Exercise goal
Turn every line of the records below into a numbered list, skipping any blank lines.

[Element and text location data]
* * *

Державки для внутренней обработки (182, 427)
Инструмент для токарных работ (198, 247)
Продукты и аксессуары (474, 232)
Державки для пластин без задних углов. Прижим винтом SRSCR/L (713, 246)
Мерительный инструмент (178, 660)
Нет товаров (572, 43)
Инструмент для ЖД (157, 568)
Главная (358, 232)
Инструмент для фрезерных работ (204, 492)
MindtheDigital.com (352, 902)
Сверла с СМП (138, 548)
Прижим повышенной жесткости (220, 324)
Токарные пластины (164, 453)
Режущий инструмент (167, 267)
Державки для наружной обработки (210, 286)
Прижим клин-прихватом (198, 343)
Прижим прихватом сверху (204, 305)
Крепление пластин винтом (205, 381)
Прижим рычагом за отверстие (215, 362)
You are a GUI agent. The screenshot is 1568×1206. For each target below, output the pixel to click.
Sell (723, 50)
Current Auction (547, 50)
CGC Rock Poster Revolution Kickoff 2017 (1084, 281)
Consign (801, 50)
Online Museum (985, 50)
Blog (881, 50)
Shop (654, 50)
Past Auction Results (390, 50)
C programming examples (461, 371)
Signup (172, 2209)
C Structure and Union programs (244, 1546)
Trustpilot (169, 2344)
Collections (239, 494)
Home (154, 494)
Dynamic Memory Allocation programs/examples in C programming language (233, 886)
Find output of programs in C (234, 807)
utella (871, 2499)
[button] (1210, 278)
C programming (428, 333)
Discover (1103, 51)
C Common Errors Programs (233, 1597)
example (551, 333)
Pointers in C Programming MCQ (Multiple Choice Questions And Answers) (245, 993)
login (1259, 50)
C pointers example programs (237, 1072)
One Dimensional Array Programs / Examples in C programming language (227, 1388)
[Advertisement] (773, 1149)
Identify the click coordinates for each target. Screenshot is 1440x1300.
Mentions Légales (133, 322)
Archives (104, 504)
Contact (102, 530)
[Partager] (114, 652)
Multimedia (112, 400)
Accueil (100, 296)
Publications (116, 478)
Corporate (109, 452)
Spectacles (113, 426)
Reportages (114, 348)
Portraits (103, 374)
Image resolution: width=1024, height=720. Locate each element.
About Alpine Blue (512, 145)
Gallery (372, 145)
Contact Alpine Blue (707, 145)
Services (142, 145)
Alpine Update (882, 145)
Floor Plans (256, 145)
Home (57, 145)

* * *

Solution to this task
1. Державки для внутренней обработки (182, 427)
2. Инструмент для токарных работ (198, 247)
3. Продукты и аксессуары (474, 232)
4. Державки для пластин без задних углов. Прижим винтом SRSCR/L (713, 246)
5. Мерительный инструмент (178, 660)
6. Нет товаров (572, 43)
7. Инструмент для ЖД (157, 568)
8. Главная (358, 232)
9. Инструмент для фрезерных работ (204, 492)
10. MindtheDigital.com (352, 902)
11. Сверла с СМП (138, 548)
12. Прижим повышенной жесткости (220, 324)
13. Токарные пластины (164, 453)
14. Режущий инструмент (167, 267)
15. Державки для наружной обработки (210, 286)
16. Прижим клин-прихватом (198, 343)
17. Прижим прихватом сверху (204, 305)
18. Крепление пластин винтом (205, 381)
19. Прижим рычагом за отверстие (215, 362)
20. You are a GUI agent. The screenshot is 1568×1206. For each target below, output the pixel to click.
21. Sell (723, 50)
22. Current Auction (547, 50)
23. CGC Rock Poster Revolution Kickoff 2017 (1084, 281)
24. Consign (801, 50)
25. Online Museum (985, 50)
26. Blog (881, 50)
27. Shop (654, 50)
28. Past Auction Results (390, 50)
29. C programming examples (461, 371)
30. Signup (172, 2209)
31. C Structure and Union programs (244, 1546)
32. Trustpilot (169, 2344)
33. Collections (239, 494)
34. Home (154, 494)
35. Dynamic Memory Allocation programs/examples in C programming language (233, 886)
36. Find output of programs in C (234, 807)
37. utella (871, 2499)
38. [button] (1210, 278)
39. C programming (428, 333)
40. Discover (1103, 51)
41. C Common Errors Programs (233, 1597)
42. example (551, 333)
43. Pointers in C Programming MCQ (Multiple Choice Questions And Answers) (245, 993)
44. login (1259, 50)
45. C pointers example programs (237, 1072)
46. One Dimensional Array Programs / Examples in C programming language (227, 1388)
47. [Advertisement] (773, 1149)
48. Identify the click coordinates for each target. Screenshot is 1440x1300.
49. Mentions Légales (133, 322)
50. Archives (104, 504)
51. Contact (102, 530)
52. [Partager] (114, 652)
53. Multimedia (112, 400)
54. Accueil (100, 296)
55. Publications (116, 478)
56. Corporate (109, 452)
57. Spectacles (113, 426)
58. Reportages (114, 348)
59. Portraits (103, 374)
60. Image resolution: width=1024, height=720. Locate each element.
61. About Alpine Blue (512, 145)
62. Gallery (372, 145)
63. Contact Alpine Blue (707, 145)
64. Services (142, 145)
65. Alpine Update (882, 145)
66. Floor Plans (256, 145)
67. Home (57, 145)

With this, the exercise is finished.